Aspect 13. The method of Aspect 11, further comprising: determine a respective adjusted beginning time for each exposure of the set of exposures based on the original beginning time for each exposure of the set of exposures and the respective exposure gain weight associated with each exposure of the set of exposures.

Aspect 14. The method of Aspect 13, wherein adjusting the original beginning time comprises selecting an earliest beginning time from the adjusted beginning time for each exposure of the set of exposures as the adjusted beginning time.

Aspect 15. The method of Aspect 11, wherein the respective exposure time for each exposure of the set of exposures and the respective exposure gain weight for each exposure of the set of exposures are based on environmental conditions.

Aspect 16. The method of any of Aspects 9-15, wherein determining the time stamp for the output image comprises determining a middle between the adjusted beginning time and the end time to the exposure period.

**DATASET EXTRACT**

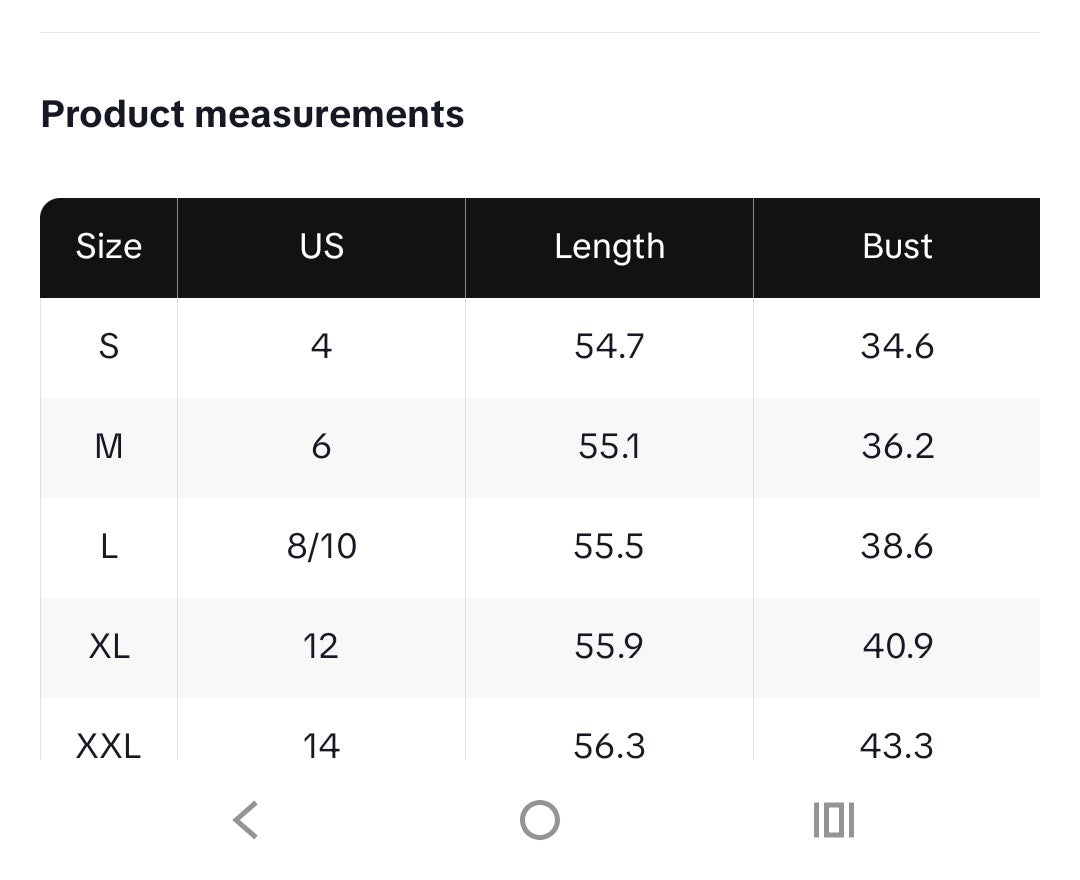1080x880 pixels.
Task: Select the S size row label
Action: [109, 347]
...
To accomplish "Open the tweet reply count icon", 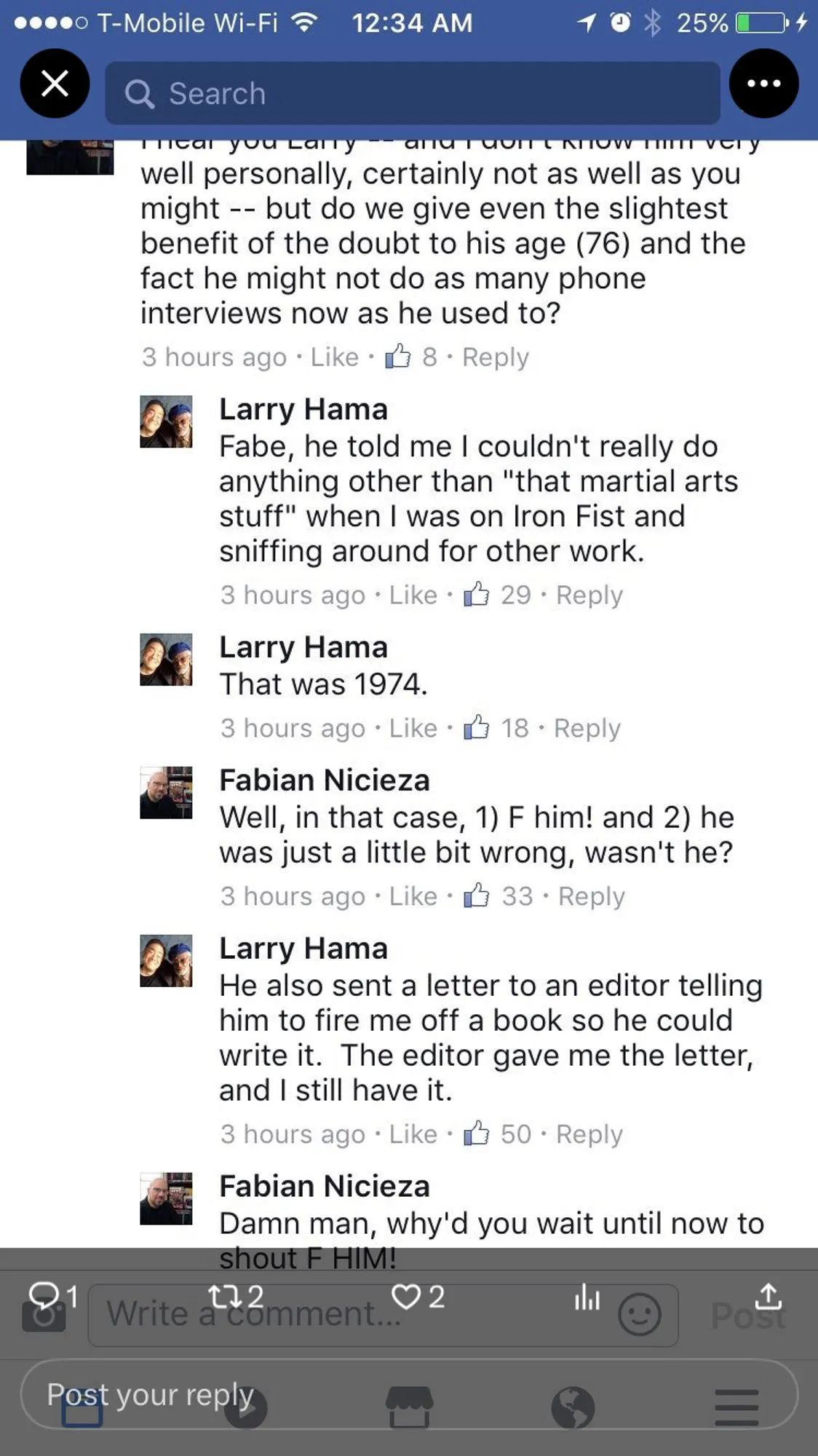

**LIST OF TASKS**
[A] Quote the passage on exposure timing, starting with "Aspect 14. The" and going on through "adjusted beginning time.".
[B] Write what comes next in the passage on exposure timing, picking up after its last sentence.

**EXERCISE ANSWERS**
[A]
Aspect 14. The method of Aspect 13, wherein adjusting the original beginning time comprises selecting an earliest beginning time from the adjusted beginning time for each exposure of the set of exposures as the adjusted beginning time.

[B]
Aspect 17. A non-transitory computer-readable medium having stored thereon instructions that, when executed by at least one processor, cause the at least one processor to: obtain a respective exposure time for each exposure of a set of exposures for an output image, wherein each respective exposure of the set of exposures contribute to the output image; determine a respective beginning time for each exposure of the set of exposures based on each respective exposure time and an end time to an exposure period for the set of exposures; determine an original beginning time based on each respective beginning time for each exposure of the set of exposures; adjust the original beginning time based on an amount by which each respective exposure of the set of exposures contribute to the output image to obtain an adjusted beginning time; and determine a time stamp for the output image based on the adjusted beginning time and the end time to the exposure period.

Aspect 18. The non-transitory computer-readable medium of Aspect 17, wherein the end time to the exposure period is predetermined.

Aspect 19. The non-transitory computer-readable medium of any of Aspects 17-18, wherein the instructions further cause the at least one processor to: obtain a respective exposure gain weight for each exposure of the set of exposures; and determine the amount by which each respective exposure of the set exposures contributes to the output image based on the respective exposure gain weight for each exposure of the set of exposures.

Aspect 20. The non-transitory computer-readable medium of Aspect 19, wherein the instructions further cause the at least one processor to determine the amount by which each respective exposure of the set of exposure contributes to the output image by applying the respective exposure gain weight associated with each exposure to each respective beginning time for each exposure.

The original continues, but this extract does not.